Sur le dossier emblématique de Yakaar-Téranga, Aly Ngouille Ndiaye a insisté sur la distinction entre reprise politique et restitution administrative. BP et Kosmos, les opérateurs initials, ont estimé que le développement du projet était trop lourd financièrement. Ainsi, même si l’État sénégalais reprend la main, la recherche d’un nouvel investisseur reste difficile, compte tenu du contexte économique mondial défavorable. Concernant l’exploration onshore par Petrosen avec un budget de 100 millions de dollars, l’ancien ministre a appelé à la prudence. Il a rappelé que même des majors comme Total avaient investi des sommes similaires sur des blocs sans découvrir de pétrole exploitable, citant l’exemple du bloc Rufisque Offshore profond (Rep).

Le point le plus incisif de son intervention concerne la renégociation des contrats pétroliers et miniers. Selon Aly Ngouille Ndiaye, le gouvernement actuel communique beaucoup mais démontre peu. « Je n’ai pas vu un seul contrat sur lequel on pourrait dire : voilà ce qui était au départ et voilà ce qui a été obtenu », at-il déclaré, en référence aux accusations de concessions au rabais. Il a précisé que, même si certains ajustements sont possibles, tout contrat obéit à la loi des parties et est souvent protégé par des clauses de stabilité. Toute remise en cause brutale des accords, at-il averti, exposerait le Sénégal à un contentieux juridique lourd, avec des conséquences sur l’emploi et l’approvisionnement intérieur, notamment dans le domaine des engrais via les Industries Chimiques du Sénégal (ICS).

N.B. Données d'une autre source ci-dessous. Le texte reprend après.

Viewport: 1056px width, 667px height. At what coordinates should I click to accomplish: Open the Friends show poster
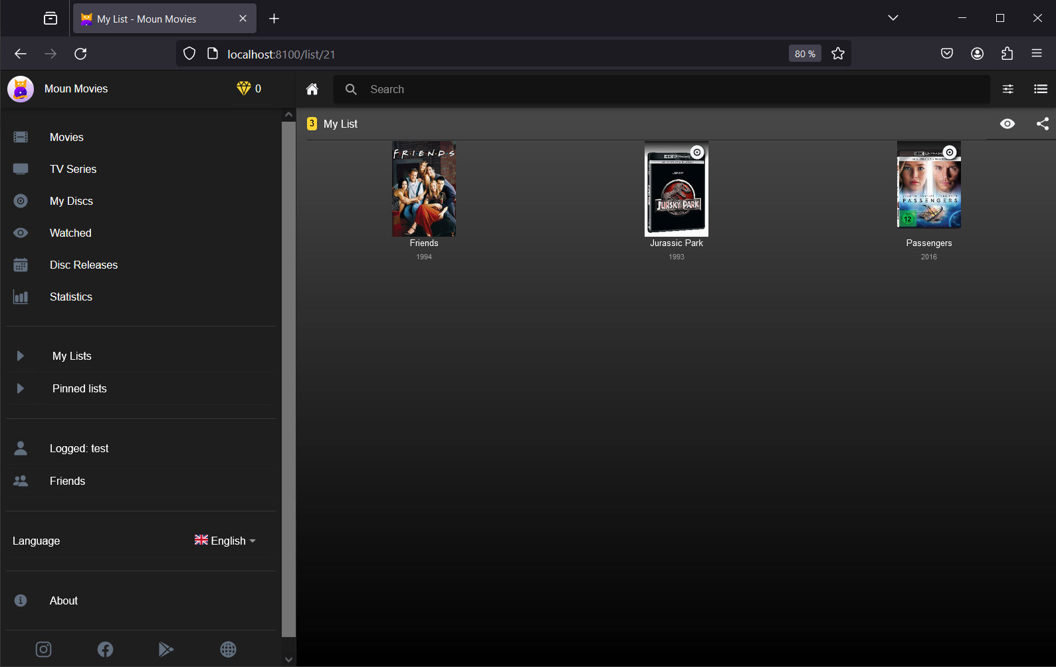point(424,189)
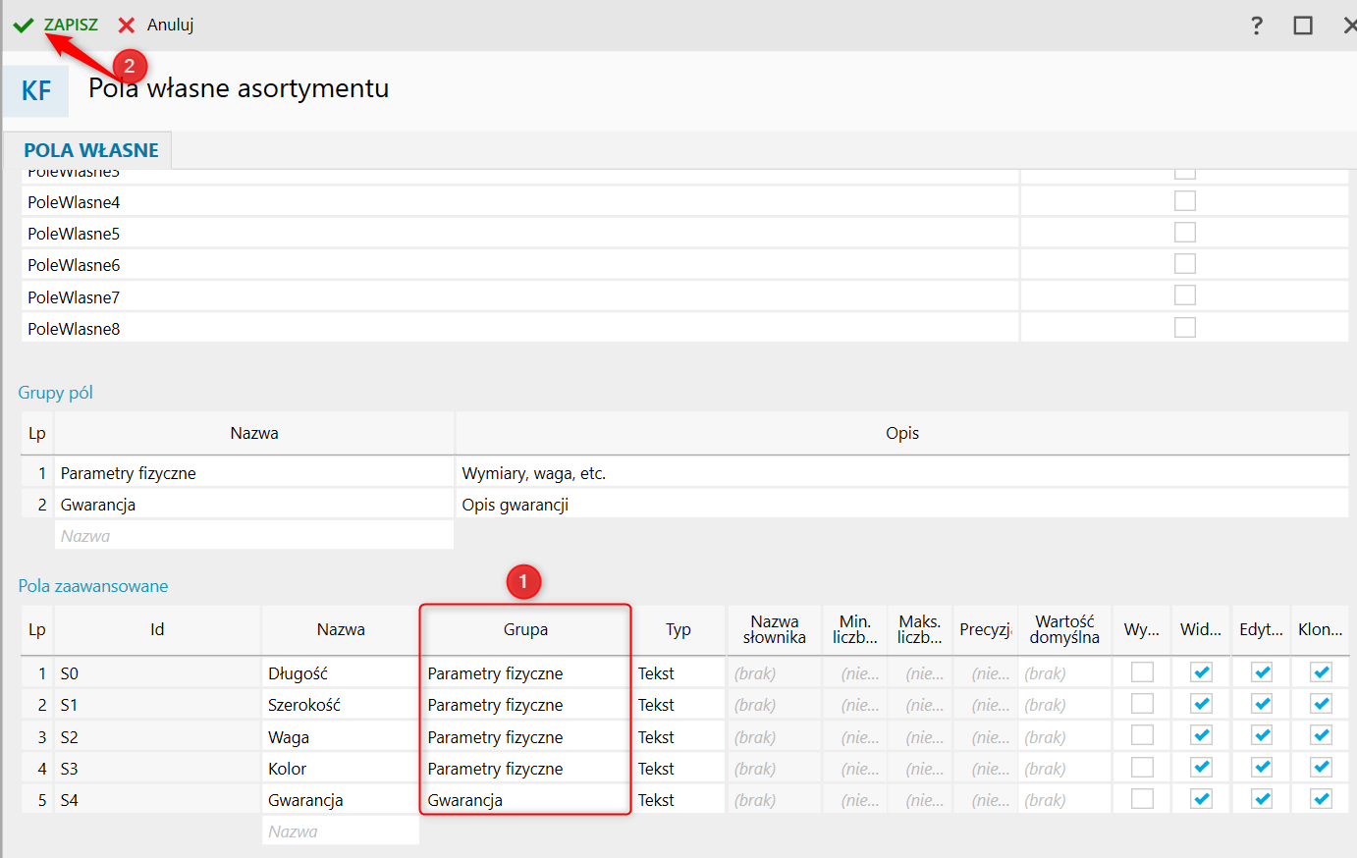The width and height of the screenshot is (1357, 858).
Task: Enable the PoleWlasne4 checkbox
Action: [1185, 201]
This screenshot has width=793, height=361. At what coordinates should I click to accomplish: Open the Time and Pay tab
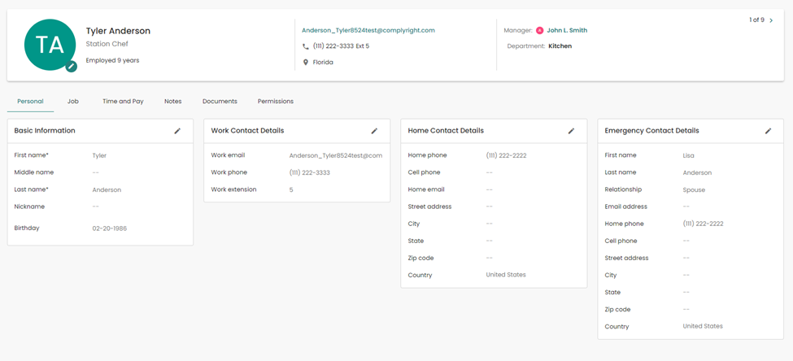pos(123,102)
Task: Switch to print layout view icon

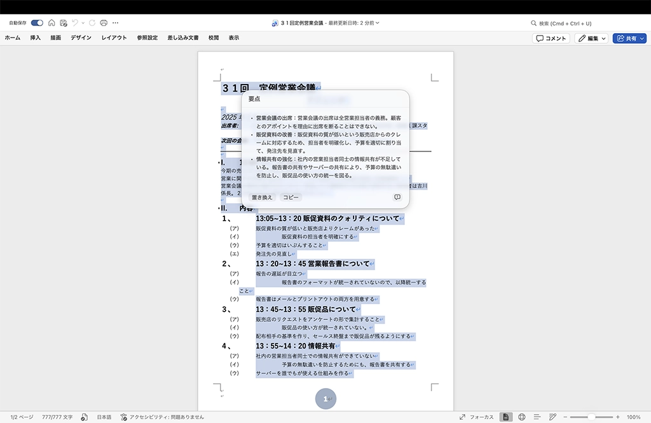Action: pos(506,417)
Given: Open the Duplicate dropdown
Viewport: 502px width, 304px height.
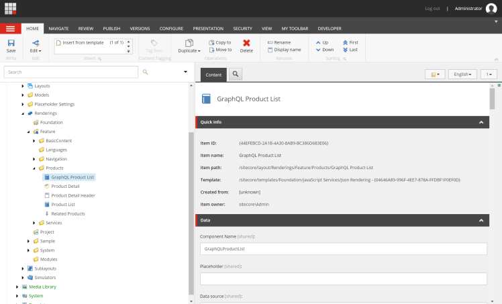Looking at the screenshot, I should coord(189,46).
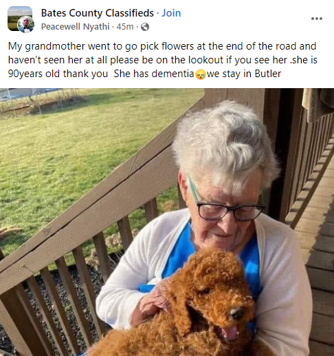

Sur le contrat d’Indorama, Aly Ngouille Ndiaye a rappelé que l’État avait acquis sa participation de 15 % dès 2008, dans un contexte de quasi-faillite des ICS, et que sa gestion avait permis de redresser l’entreprise. La remise en cause brutale de ce contrat, estime-t-il, risquerait d’affecter la production d’engrais et, par ricochet, l’agriculture nationale.

Enfin, sur le marché controversé du matériel agricole attribué à Intermaq, l’ancien ministre a réfuté les accusations de surfacturation. Il a expliqué que le contrat était basé sur une offre spontanée, réalisée par des experts agréés par l’ARCOP, et que tout avenant visait à améliorer le projet en améliorant les équipements disponibles pour les agriculteurs. Selon lui, le plus urgent n’est pas la polémique, mais la mise à disposition efficace des matériels avant l’hivernage.

Tout au long de l’entretien, Aly Ngouille Ndiaye a défié Ousmane Sonko et les autorités actuelles de produire des preuves tangibles et documentées. Pour lui, beaucoup d’annonces ont été faites, mais elles restent pour l’instant peu démontrées sur le plan factuel. « Le talon d’Achille du pouvoir actuel, c’est la preuve », a-t-il insisté, rappelant que seules des accusations juridiquement solides peuvent justifier une action contre les anciens responsables.